** Opening Input data block **

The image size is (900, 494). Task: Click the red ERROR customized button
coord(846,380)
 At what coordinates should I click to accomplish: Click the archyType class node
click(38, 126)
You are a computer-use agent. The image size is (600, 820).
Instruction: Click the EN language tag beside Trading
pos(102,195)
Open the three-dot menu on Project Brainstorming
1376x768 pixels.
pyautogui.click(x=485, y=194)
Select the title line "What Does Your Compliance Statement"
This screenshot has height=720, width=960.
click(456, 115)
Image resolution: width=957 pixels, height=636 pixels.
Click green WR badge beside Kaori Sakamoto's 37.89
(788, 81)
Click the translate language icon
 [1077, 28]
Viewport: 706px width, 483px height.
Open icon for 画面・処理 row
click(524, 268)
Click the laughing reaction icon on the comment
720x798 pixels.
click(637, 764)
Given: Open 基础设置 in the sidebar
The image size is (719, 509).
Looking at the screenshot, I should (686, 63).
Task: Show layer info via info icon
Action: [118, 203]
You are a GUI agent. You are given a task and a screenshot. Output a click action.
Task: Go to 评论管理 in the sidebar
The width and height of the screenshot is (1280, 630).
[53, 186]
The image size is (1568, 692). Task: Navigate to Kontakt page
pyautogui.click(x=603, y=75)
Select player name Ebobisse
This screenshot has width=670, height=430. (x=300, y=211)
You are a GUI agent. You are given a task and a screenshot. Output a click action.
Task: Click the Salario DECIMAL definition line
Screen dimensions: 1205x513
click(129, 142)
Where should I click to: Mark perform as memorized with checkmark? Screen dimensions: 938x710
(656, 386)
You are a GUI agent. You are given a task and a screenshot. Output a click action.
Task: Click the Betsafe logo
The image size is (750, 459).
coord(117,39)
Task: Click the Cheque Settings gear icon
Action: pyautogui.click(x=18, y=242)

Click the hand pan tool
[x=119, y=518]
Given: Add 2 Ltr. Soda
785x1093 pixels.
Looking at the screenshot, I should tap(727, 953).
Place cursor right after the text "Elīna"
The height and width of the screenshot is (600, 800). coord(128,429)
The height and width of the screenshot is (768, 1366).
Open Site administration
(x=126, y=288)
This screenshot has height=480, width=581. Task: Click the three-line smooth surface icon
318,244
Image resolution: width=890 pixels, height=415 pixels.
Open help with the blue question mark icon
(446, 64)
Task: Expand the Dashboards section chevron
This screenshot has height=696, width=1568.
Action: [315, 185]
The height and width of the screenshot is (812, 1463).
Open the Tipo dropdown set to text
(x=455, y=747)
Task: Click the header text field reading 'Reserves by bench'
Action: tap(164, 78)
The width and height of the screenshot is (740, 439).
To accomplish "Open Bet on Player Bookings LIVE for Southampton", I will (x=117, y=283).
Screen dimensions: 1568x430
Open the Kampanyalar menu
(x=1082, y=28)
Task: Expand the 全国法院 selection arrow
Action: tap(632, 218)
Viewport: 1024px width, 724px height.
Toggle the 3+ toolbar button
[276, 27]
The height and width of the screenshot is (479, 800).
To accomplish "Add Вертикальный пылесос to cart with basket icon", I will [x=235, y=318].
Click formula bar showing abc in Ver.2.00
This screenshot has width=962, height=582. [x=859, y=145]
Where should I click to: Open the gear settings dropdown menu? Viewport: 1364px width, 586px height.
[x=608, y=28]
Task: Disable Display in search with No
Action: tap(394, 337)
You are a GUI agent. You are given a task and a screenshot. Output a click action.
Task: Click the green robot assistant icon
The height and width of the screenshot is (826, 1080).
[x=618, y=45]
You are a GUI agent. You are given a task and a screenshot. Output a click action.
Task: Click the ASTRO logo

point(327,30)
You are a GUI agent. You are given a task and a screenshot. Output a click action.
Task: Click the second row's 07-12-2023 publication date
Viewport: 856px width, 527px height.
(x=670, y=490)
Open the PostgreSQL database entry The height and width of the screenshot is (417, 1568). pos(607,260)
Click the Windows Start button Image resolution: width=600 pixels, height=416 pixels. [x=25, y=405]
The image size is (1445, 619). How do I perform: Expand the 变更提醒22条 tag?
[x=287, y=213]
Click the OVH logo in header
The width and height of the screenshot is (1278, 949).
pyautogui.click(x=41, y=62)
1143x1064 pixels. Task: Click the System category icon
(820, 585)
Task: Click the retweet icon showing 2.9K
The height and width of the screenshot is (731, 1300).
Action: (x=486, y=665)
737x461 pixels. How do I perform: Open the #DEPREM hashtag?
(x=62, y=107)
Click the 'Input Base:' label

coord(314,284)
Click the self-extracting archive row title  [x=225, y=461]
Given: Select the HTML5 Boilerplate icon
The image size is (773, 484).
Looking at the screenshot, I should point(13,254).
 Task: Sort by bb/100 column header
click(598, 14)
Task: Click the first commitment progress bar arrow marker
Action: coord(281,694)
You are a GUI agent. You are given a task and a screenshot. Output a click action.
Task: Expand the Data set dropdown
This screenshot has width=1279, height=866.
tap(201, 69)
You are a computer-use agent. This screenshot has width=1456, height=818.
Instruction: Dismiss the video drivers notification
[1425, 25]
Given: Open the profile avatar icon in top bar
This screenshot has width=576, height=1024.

** Closing Input data block **

Keeping every line exactly as it is, retype the entries shown above.

Task result:
The image size is (900, 494). Task: Click the red ERROR customized button
coord(846,380)
 At what coordinates should I click to accomplish: Click the archyType class node
click(38, 126)
You are a computer-use agent. The image size is (600, 820).
Instruction: Click the EN language tag beside Trading
pos(102,195)
Open the three-dot menu on Project Brainstorming
1376x768 pixels.
pyautogui.click(x=485, y=194)
Select the title line "What Does Your Compliance Statement"
This screenshot has height=720, width=960.
click(456, 115)
Image resolution: width=957 pixels, height=636 pixels.
Click green WR badge beside Kaori Sakamoto's 37.89
(788, 81)
Click the translate language icon
 [1077, 28]
Viewport: 706px width, 483px height.
Open icon for 画面・処理 row
click(524, 268)
Click the laughing reaction icon on the comment
720x798 pixels.
click(637, 764)
Given: Open 基础设置 in the sidebar
The image size is (719, 509).
Looking at the screenshot, I should (686, 63).
Task: Show layer info via info icon
Action: [118, 203]
You are a GUI agent. You are given a task and a screenshot. Output a click action.
Task: Go to 评论管理 in the sidebar
The width and height of the screenshot is (1280, 630).
[53, 186]
The image size is (1568, 692). Task: Navigate to Kontakt page
pyautogui.click(x=603, y=75)
Select player name Ebobisse
This screenshot has width=670, height=430. (x=300, y=211)
You are a GUI agent. You are given a task and a screenshot. Output a click action.
Task: Click the Salario DECIMAL definition line
Screen dimensions: 1205x513
click(129, 142)
Where should I click to: Mark perform as memorized with checkmark? Screen dimensions: 938x710
(656, 386)
You are a GUI agent. You are given a task and a screenshot. Output a click action.
Task: Click the Betsafe logo
The image size is (750, 459).
coord(117,39)
Task: Click the Cheque Settings gear icon
Action: pyautogui.click(x=18, y=242)

Click the hand pan tool
[x=119, y=518]
Given: Add 2 Ltr. Soda
785x1093 pixels.
Looking at the screenshot, I should tap(727, 953).
Place cursor right after the text "Elīna"
The height and width of the screenshot is (600, 800). coord(128,429)
The height and width of the screenshot is (768, 1366).
Open Site administration
(x=126, y=288)
This screenshot has height=480, width=581. Task: Click the three-line smooth surface icon
318,244
Image resolution: width=890 pixels, height=415 pixels.
Open help with the blue question mark icon
(446, 64)
Task: Expand the Dashboards section chevron
This screenshot has height=696, width=1568.
Action: [315, 185]
The height and width of the screenshot is (812, 1463).
Open the Tipo dropdown set to text
(x=455, y=747)
Task: Click the header text field reading 'Reserves by bench'
Action: tap(164, 78)
The width and height of the screenshot is (740, 439).
To accomplish "Open Bet on Player Bookings LIVE for Southampton", I will (x=117, y=283).
Screen dimensions: 1568x430
Open the Kampanyalar menu
(x=1082, y=28)
Task: Expand the 全国法院 selection arrow
Action: tap(632, 218)
Viewport: 1024px width, 724px height.
Toggle the 3+ toolbar button
[276, 27]
The height and width of the screenshot is (479, 800).
To accomplish "Add Вертикальный пылесос to cart with basket icon", I will [x=235, y=318].
Click formula bar showing abc in Ver.2.00
This screenshot has width=962, height=582. [x=859, y=145]
Where should I click to: Open the gear settings dropdown menu? Viewport: 1364px width, 586px height.
[x=608, y=28]
Task: Disable Display in search with No
Action: tap(394, 337)
You are a GUI agent. You are given a task and a screenshot. Output a click action.
Task: Click the green robot assistant icon
The height and width of the screenshot is (826, 1080).
[x=618, y=45]
You are a GUI agent. You are given a task and a screenshot. Output a click action.
Task: Click the ASTRO logo

point(327,30)
You are a GUI agent. You are given a task and a screenshot. Output a click action.
Task: Click the second row's 07-12-2023 publication date
Viewport: 856px width, 527px height.
(x=670, y=490)
Open the PostgreSQL database entry The height and width of the screenshot is (417, 1568). pos(607,260)
Click the Windows Start button Image resolution: width=600 pixels, height=416 pixels. [x=25, y=405]
The image size is (1445, 619). How do I perform: Expand the 变更提醒22条 tag?
[x=287, y=213]
Click the OVH logo in header
The width and height of the screenshot is (1278, 949).
pyautogui.click(x=41, y=62)
1143x1064 pixels. Task: Click the System category icon
(820, 585)
Task: Click the retweet icon showing 2.9K
The height and width of the screenshot is (731, 1300).
Action: (x=486, y=665)
737x461 pixels. How do I perform: Open the #DEPREM hashtag?
(x=62, y=107)
Click the 'Input Base:' label

coord(314,284)
Click the self-extracting archive row title  [x=225, y=461]
Given: Select the HTML5 Boilerplate icon
The image size is (773, 484).
Looking at the screenshot, I should point(13,254).
 Task: Sort by bb/100 column header
click(598, 14)
Task: Click the first commitment progress bar arrow marker
Action: coord(281,694)
You are a GUI agent. You are given a task and a screenshot. Output a click action.
Task: Expand the Data set dropdown
This screenshot has width=1279, height=866.
tap(201, 69)
You are a computer-use agent. This screenshot has width=1456, height=818.
Instruction: Dismiss the video drivers notification
[1425, 25]
Given: Open the profile avatar icon in top bar
This screenshot has width=576, height=1024.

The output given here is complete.